Future uncertain for constitutional officers' main legislative priorities
03/07/2013 01:32 PM
House Democrats and Senate Republicans will have plenty to argue about by the end of the 30-day legislative session, including the top priorities for a trio of up-and-coming statewide officials.
Those three bills all saw action Wednesday.
A House committee passed the hemp regulation bill Republican Agriculture Commissioner James Comer has pushed for — although the Democratic House Speaker all but said the measure was dead.
A Senate panel changed a bill aimed at monitoring special taxing districts, such as water and sewer districts and libraries, which frustrated that measure’s chief cheerleader, Democratic state Auditor Adam Edelen.
And a House panel on Wednesday night changed the Senate’s latest version of a bill for military personnel to vote electronically when deployed overseas.

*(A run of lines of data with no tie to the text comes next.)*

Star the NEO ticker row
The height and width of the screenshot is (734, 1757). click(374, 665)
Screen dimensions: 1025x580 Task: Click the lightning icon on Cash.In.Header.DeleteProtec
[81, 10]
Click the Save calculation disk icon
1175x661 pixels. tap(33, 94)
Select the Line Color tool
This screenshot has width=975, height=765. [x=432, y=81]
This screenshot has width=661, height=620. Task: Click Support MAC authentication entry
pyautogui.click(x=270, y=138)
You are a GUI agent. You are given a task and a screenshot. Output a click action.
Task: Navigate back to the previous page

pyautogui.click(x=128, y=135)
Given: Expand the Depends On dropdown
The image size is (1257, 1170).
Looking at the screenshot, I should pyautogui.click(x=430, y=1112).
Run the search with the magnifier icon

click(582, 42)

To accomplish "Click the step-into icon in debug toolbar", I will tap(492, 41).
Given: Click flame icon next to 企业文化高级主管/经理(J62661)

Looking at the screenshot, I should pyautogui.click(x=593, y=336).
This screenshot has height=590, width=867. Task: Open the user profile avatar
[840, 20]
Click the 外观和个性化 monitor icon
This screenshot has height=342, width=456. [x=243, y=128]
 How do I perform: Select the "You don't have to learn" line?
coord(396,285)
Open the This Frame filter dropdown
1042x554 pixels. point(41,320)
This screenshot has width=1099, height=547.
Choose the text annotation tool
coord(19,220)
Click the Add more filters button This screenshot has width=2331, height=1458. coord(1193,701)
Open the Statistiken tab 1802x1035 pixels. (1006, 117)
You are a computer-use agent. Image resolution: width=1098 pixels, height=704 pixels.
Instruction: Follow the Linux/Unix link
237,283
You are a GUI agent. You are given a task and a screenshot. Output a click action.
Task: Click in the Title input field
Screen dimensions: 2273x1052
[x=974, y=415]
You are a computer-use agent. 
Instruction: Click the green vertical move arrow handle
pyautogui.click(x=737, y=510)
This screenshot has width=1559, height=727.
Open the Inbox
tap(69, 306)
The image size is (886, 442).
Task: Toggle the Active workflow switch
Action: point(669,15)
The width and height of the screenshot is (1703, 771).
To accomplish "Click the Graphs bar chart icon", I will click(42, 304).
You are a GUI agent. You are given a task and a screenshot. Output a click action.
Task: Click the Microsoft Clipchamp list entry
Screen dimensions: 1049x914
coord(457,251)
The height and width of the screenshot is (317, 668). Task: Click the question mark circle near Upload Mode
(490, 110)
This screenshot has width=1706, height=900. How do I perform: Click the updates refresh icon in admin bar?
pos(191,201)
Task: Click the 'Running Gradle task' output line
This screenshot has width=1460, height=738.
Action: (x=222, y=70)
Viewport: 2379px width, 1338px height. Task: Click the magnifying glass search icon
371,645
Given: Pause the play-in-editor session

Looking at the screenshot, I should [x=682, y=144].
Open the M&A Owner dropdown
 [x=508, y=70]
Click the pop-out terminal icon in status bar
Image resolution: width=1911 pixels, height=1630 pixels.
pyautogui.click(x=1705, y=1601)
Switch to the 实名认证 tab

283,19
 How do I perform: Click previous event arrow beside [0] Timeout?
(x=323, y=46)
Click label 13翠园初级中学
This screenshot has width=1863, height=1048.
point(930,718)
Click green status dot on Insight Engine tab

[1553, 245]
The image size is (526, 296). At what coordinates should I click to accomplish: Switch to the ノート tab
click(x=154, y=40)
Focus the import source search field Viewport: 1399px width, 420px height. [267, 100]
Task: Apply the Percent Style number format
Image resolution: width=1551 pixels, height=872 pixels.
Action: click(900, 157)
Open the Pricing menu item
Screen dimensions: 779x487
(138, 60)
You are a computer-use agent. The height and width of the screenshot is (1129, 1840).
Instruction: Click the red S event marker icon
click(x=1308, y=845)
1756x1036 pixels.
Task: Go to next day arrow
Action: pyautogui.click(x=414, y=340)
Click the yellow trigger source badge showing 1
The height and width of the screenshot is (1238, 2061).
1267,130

That bill, Senate Bill 1, has been championed by Democratic Secretary of State Alison Lundergan Grimes.
The Senate has embraced the concept of helping Kentucky troops who are deployed overseas to more easily return absentee ballots after Kentucky military personnel asked for 4,600 absentee ballots last fall but only about 3,300 were able to return them.
Grimes urged the House Elections and Constitutional Amendments Committee on Wednesday night to make changes to SB1 to allow two extra days for overseas military personnel to return absentee ballots by mail and to allow them to file their ballots electronically if they choose. The House panel accepted the changes 5-0 with three Republicans passing.
“Each of you had individuals serving in the military … whose votes weren’t able to be counted during the 2012 election through no fault of their own,” Grimes said before quoting numbers from the home counties of each of the members of the committee.
Grimes forcefully pushed for the changes, telling the committee that what the Senate ultimately passed wasn’t enough to eliminate “barriers and obstacles to our men and women in uniform.”
“It is only half a measure. It is not the full measure our military is due and deserves,” she said.
Several clerks — and Republican lawmakers — took exception to the way Grimes framed her argument.
“I am a little disappointed, however, that Secretary suggested a vote against the committee sub would be a vote against our military,” said Rep. Mike Harmon, R-Danville.
Don Blevins, the Fayette County clerk and a Democrat, said “I don’t really like being” accused of being against U.S. troops for disagreeing with the changes. Blevins said he wants more time to learn about how the electronic voting system would work.
Most clerks oppose those changes, saying they have concerns with how the electronic voting system would work. In fact, 96 of the clerks oppose those changes, Oldham County Clerk Julie K. Barr told the committee.
And the difference in the Senate’s approach and what the House panel sent to the House floor means that the fate of the measure will likely be decided in a conference committee between the two chambers.
Different approaches on taxing districts
Similarly, the Senate on Wednesday made some changes to House Bill 1, which is meant to keep tabs on special districts that can impose fees or taxes. Among the 1,300 such districts that the state auditor’s office itemized for the first time last year are libraries, some volunteer fire departments and water and sewer districts.
Sen. Damon Thayer, R-Georgetown, has been pushing for oversight of special districts for eight years.
On Wednesday, the Senate State and Local Government Committee approved Thayer’s changes to the bill by a vote of 8-2. His changes would allow county fiscal courts to veto any proposed fee or tax increase or budget increase.
That didn’t sit well with Edelen, who said the “governance issue” need further vetting and muddies down a bill that lawmakers of both parties largely agree on. Here’s what Edelen and Thayer say:
Both Edelen and Thayer said they expected the bill to land in a conference committee between House and Senate leaders.
Hemp bill in trouble
Much ink and many pixels have been spent on the bill to set-up a framework to regulate an industrial hemp industry in Kentucky.
Comer has been pushing it as a new opportunity for Kentucky farmers. And he said the urgency is because Kentucky members of Congress will lobby for a federal waiver to allow Kentucky farmers to grow it if the legislature approves a regulatory structure.
The House Agriculture Committee’s chairman had balked at taking up the legislation last week. Then Wednesday it finally made it through the panel with the vote of the chairman, Rep. Tom McKee, D-Cynthiana.